Read through the lines below for the string "Collapse" and copy each one that has it.

==== Data to examine

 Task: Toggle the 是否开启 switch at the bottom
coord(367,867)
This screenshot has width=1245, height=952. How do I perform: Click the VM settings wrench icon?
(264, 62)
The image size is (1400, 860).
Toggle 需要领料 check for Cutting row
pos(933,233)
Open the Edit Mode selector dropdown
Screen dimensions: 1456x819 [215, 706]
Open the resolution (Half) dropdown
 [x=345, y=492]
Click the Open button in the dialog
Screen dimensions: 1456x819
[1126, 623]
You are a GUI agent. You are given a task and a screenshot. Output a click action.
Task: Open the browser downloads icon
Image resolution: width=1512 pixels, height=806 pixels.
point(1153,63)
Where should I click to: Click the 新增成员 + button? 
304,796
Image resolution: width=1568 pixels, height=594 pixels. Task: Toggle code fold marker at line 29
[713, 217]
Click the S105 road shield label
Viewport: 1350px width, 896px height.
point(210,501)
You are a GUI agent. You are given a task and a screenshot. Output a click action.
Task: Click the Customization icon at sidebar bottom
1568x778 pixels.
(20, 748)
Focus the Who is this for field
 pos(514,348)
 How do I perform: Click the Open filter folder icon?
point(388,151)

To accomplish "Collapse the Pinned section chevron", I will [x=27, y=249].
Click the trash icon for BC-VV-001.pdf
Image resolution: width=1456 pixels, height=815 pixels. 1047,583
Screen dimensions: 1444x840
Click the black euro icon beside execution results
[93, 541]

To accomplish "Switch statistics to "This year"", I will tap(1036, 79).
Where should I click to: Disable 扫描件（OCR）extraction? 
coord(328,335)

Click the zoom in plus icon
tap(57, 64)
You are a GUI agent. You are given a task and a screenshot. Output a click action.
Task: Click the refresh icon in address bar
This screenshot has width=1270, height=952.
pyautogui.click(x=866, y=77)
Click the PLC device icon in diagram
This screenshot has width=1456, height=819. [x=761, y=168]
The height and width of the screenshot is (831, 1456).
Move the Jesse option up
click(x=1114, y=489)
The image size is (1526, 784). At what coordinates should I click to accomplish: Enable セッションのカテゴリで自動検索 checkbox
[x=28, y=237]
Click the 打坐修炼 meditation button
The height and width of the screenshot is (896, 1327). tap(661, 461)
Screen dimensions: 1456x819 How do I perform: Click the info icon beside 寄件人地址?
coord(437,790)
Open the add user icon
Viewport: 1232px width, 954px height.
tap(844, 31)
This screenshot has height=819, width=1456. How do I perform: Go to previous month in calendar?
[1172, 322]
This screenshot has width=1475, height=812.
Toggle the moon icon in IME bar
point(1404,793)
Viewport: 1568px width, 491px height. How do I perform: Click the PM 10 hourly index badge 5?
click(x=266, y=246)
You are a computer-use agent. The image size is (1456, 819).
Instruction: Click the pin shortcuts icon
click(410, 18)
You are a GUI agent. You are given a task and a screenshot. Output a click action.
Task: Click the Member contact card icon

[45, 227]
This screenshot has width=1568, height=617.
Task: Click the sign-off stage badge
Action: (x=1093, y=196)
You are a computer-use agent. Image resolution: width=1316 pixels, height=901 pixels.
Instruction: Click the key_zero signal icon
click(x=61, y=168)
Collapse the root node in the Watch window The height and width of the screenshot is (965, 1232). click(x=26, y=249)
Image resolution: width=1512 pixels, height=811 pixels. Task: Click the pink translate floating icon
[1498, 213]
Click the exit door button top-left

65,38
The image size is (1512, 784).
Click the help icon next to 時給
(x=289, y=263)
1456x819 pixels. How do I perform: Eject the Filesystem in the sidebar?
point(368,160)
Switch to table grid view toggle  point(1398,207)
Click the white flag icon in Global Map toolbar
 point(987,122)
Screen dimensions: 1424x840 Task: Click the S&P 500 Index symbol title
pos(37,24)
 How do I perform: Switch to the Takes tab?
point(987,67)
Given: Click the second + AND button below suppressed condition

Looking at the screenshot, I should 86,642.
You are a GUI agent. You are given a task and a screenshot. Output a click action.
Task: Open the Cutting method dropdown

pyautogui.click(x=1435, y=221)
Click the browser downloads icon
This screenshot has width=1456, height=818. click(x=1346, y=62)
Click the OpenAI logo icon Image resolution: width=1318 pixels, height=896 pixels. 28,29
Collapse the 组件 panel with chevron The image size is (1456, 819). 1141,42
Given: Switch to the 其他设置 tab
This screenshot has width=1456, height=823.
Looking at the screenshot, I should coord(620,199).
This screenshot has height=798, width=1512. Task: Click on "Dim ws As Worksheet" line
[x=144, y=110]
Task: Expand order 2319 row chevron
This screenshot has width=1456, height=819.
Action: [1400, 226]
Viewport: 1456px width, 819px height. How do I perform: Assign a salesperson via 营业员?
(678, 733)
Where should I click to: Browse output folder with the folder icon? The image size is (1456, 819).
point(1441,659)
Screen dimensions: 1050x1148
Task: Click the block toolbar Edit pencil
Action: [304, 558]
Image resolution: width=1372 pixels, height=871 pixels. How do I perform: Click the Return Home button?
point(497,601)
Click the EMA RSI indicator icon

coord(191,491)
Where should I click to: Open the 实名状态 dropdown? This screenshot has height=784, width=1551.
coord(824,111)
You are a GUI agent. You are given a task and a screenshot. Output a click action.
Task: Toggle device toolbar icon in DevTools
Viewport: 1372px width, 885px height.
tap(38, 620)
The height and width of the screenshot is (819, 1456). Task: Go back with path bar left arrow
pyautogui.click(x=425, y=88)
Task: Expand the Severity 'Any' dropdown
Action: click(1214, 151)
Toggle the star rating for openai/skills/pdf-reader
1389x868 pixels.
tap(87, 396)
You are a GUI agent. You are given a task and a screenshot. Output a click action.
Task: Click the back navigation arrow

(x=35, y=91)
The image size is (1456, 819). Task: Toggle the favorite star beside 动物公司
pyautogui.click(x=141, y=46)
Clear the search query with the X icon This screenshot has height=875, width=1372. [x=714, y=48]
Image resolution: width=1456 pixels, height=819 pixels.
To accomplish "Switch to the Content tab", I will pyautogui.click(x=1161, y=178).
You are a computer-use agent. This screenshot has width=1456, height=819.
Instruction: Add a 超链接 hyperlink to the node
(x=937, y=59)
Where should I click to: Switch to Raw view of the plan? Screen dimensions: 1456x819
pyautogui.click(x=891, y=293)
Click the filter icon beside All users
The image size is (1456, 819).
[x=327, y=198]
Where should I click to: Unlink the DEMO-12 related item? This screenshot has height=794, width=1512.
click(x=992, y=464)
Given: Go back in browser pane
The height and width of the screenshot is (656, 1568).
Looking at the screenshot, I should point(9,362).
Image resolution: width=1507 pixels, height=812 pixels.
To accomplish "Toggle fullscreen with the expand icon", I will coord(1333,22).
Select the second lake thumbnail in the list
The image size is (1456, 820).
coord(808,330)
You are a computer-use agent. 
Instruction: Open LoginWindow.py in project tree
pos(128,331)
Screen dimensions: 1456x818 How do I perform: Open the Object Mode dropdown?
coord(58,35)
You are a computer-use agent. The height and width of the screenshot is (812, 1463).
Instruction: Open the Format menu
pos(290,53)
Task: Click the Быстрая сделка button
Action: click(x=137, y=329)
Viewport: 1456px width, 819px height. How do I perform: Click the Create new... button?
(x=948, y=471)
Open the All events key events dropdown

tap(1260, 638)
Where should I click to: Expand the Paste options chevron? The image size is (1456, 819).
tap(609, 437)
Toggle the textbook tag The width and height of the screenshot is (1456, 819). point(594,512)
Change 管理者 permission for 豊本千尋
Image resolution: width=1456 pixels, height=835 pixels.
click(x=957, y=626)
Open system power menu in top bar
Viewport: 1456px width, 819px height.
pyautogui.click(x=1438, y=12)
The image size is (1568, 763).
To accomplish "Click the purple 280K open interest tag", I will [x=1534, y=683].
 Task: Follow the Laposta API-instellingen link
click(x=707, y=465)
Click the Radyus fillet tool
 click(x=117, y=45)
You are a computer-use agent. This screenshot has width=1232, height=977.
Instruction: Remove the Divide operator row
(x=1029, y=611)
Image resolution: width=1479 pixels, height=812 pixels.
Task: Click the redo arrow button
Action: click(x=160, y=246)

========

### Solution for this task
To accomplish "Collapse the Pinned section chevron", I will [x=27, y=249].
Collapse the root node in the Watch window The height and width of the screenshot is (965, 1232). click(x=26, y=249)
Collapse the 组件 panel with chevron The image size is (1456, 819). 1141,42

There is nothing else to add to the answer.